= Requirement =
What lines of the material below hold the string "agent"? Copy them out.

= Dataset entries =
* * * * * * * * *

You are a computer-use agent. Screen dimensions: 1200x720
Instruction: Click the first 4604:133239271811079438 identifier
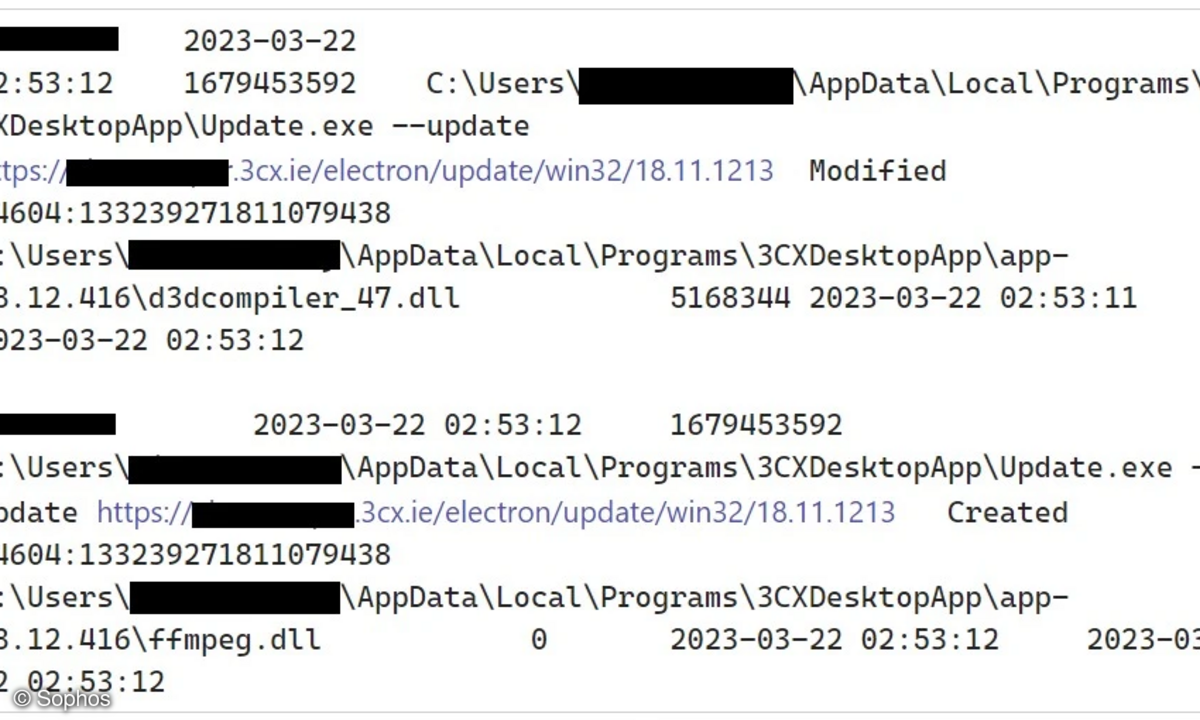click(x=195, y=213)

* * * * * * * * *

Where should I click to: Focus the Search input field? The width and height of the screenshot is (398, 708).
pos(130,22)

* * * * * * * * *

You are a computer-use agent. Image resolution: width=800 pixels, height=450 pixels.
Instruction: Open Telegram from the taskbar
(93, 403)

* * * * * * * * *

= Solution =
You are a computer-use agent. Screen dimensions: 1200x720
You are a computer-use agent. Image resolution: width=800 pixels, height=450 pixels.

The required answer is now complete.